'CAVALIER, FORMULAIC AND CAPRICIOUS'

Jewish groups make submissions to ABC review

The ABC studios in Ultimo, Sydney. Photo: AAP Image/Tracey Nearmy

LABELLING the ABC’s current complaints process “not fit for purpose,” Jewish groups – who have been campaigning for an external complaints mechanism for the public broadcaster for months – have handed in their submissions to the ABC’s independent review.

In October, the Zionist Federation of Australia (ZFA), Executive Council of Australian Jewry (ECAJ) and Australia/Israel & Jewish Affairs Council (AIJAC) welcomed the ABC’s decision to carry out an independent review into how the corporation manages external feedback and complies with its own editorial standards, accusing the broadcaster of previously avoiding any admission of wrongdoing.

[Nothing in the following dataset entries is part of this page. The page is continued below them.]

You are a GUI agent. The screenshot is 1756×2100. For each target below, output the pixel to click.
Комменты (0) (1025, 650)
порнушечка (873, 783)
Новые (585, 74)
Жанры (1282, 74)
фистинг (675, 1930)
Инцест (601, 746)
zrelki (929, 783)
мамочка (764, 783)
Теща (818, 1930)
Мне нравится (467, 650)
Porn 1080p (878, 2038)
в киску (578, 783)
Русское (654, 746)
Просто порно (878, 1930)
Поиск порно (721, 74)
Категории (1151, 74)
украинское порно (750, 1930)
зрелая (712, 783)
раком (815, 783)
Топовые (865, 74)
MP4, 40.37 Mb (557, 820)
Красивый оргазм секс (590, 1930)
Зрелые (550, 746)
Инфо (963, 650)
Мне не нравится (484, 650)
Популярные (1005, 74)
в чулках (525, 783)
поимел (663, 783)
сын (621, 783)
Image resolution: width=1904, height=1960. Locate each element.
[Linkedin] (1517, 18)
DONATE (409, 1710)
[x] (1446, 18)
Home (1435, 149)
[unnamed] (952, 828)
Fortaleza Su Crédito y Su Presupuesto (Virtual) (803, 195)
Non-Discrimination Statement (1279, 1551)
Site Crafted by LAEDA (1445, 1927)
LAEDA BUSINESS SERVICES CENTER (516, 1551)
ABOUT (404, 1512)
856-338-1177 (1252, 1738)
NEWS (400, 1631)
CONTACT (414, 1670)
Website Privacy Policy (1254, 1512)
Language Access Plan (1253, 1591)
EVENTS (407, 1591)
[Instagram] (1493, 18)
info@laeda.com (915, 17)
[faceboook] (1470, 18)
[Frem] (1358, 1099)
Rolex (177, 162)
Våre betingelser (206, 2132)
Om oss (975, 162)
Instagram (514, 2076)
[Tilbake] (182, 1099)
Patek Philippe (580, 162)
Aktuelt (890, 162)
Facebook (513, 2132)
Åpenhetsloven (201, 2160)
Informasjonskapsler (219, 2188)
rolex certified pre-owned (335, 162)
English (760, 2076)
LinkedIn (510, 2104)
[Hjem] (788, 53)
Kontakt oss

Earlier this year, multiple complaints were dismissed by the broadcaster, including a number concerning a one-sided Q&A

episode titled “Trauma and Truth Telling”, which was broadcast during the Israel-Gaza conflict in May.

“The absence of transparency and independence leads to a lack of accountability within the ABC, which undermines the raison d’être of the complaints mechanism,” the ZFA stated in its submission, offering four recommendations.

These include a call for all complaints and responses to be published, in the name of transparency, and a call for an external public media compliance office to be established, which will respond to complaints independently, and will conduct ‘performance audits’ on ABC editorial decision-making.

“Importantly, when assessing allegations of bias, the public media compliance office would pay attention to how each side of a story is aired, not merely that they are aired,” the submission states.

ECAJ’s submission explained that “whilst the ABC must remain independent of political interference, being independent is not the same thing as being a law unto itself”.

Naming the way some complaints have been dismissed in the past as “cavalier, formulaic and capricious”, ECAJ said there has been “a failure to engage in the substance of matters raised by complainants, or to apply community standards of elementary fairness”.

The submission detailed a number of cases where ECAJ complaints had been dismissed since 2014 and called for an ombudsman for the ABC similar to those that handle complaints for financial services, telecommunications and the Australian Tax Office.

ECAJ also recommended that the ombudsman be required to provide an annual public report, with statistics about the “number of complaints received, upheld, dismissed or otherwise resolved,” and which notes “patterns of systemic bias or other failings arising from complaints which have been upheld or conceded by the ABC”.

Stating AIJAC’s submission was “gained over many years of lodging complaints against biased and one-sided media coverage of Israel,” executive director Colin Rubenstein noted the current process was “tilted too far in favour of the ABC”.

He added, “AIJAC proposes a model that will be fair and balanced for those wishing to make a complaint, as well as those who might be the subject of a complaint.”

The ABC board is expected to see the review in March 2022 before it is released to the public in April.